**What you need to do:** Produce an exact transcription of every entry.

(Available data)

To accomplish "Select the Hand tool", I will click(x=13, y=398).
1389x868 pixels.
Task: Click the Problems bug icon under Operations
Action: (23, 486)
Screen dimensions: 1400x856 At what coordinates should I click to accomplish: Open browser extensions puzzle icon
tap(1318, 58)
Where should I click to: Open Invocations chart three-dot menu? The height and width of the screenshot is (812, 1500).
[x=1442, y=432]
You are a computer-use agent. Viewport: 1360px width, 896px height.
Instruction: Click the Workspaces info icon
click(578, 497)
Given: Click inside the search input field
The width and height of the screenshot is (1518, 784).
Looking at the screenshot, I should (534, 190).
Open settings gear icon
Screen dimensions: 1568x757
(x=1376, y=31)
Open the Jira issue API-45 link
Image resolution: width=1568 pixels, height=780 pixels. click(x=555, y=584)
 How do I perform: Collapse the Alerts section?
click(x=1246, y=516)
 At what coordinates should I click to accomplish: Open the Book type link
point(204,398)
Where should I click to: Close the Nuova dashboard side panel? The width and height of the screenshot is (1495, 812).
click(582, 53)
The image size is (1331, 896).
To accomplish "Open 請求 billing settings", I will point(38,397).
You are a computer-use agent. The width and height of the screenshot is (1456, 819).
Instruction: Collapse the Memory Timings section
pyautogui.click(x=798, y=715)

(End Available data)

**Task solution:**
To accomplish "Select the Hand tool", I will click(x=13, y=398).
1389x868 pixels.
Task: Click the Problems bug icon under Operations
Action: (23, 486)
Screen dimensions: 1400x856 At what coordinates should I click to accomplish: Open browser extensions puzzle icon
tap(1318, 58)
Where should I click to: Open Invocations chart three-dot menu? The height and width of the screenshot is (812, 1500).
[x=1442, y=432]
You are a computer-use agent. Viewport: 1360px width, 896px height.
Instruction: Click the Workspaces info icon
click(578, 497)
Given: Click inside the search input field
The width and height of the screenshot is (1518, 784).
Looking at the screenshot, I should (534, 190).
Open settings gear icon
Screen dimensions: 1568x757
(x=1376, y=31)
Open the Jira issue API-45 link
Image resolution: width=1568 pixels, height=780 pixels. click(x=555, y=584)
 How do I perform: Collapse the Alerts section?
click(x=1246, y=516)
 At what coordinates should I click to accomplish: Open the Book type link
point(204,398)
Where should I click to: Close the Nuova dashboard side panel? The width and height of the screenshot is (1495, 812).
click(582, 53)
The image size is (1331, 896).
To accomplish "Open 請求 billing settings", I will point(38,397).
You are a computer-use agent. The width and height of the screenshot is (1456, 819).
Instruction: Collapse the Memory Timings section
pyautogui.click(x=798, y=715)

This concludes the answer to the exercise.